→ TEXT EXTRACT:
----------------------------------------

The community is organized into geographical regions. As of 2025, there are 40 regions spread throughout 21 nations, which include but are not limited to: Australia, Belgium, Canada, England, El Salvador, Guatemala, India, Ireland, Kenya, Mexico, the Netherlands, New Zealand, Nigeria, Philippines, Portugal, Scotland, South Africa, Tanzania, Uganda, the United States, and Zambia. Members convene annually at an International Assembly to conduct community-wide business, and to explore the spiritual theme and topic selected for the specific assembly. The location of the International Assembly is in a different place each year. All community decisions, at both the local and international levels, are made through a process of consensus.

Leadership in Sisters For Christian Community is primarily for the purpose of communication. Selection of a leader is through a community-wide process in which each member discerns her qualifications, ability, and time before offering her services at either the regional or international level. Serving in a leadership role is an unpaid, voluntary endeavor for the good of the community.

Formation in Sisters For Christian Community is called the Becoming Process. A person in the 1st stage is an Inquirer. This stage last 1 to 2 years. The 2nd stage, Affiliation, also lasts 1 to 2 years. Any member may serve as the contact between an Inquirer and the local community members for 1 year. Throughout the Becoming Process, the prospective member studies the community closely with her SFCC mentor. She also attends meetings in the local region in order to learn about Sisters For Christian Community and to meet members.

----------------------------------------

→ EXERCISE SET:
1. Please copy the passage about Sisters For Christian Community between "Formation in Sisters" and "to meet members.", inclusive, substituting "Seeker" for "Inquirer".
2. Answer these from the passage about Sisters For Christian Community:
(a) As of 2025, how many regions does the community have?
(b) What is leadership in the community primarily for?
(c) What is the 2nd stage of the Becoming Process called?

→ SOURCE DATA:
----------------------------------------

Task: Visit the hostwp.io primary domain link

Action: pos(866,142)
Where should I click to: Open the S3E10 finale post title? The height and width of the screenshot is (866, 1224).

----------------------------------------

→ ANSWERS PER TASK:
1.
Formation in Sisters For Christian Community is called the Becoming Process. A person in the 1st stage is an Seeker. This stage last 1 to 2 years. The 2nd stage, Affiliation, also lasts 1 to 2 years. Any member may serve as the contact between an Seeker and the local community members for 1 year. Throughout the Becoming Process, the prospective member studies the community closely with her SFCC mentor. She also attends meetings in the local region in order to learn about Sisters For Christian Community and to meet members.

2.
(a) 40 regions
(b) Communication
(c) Affiliation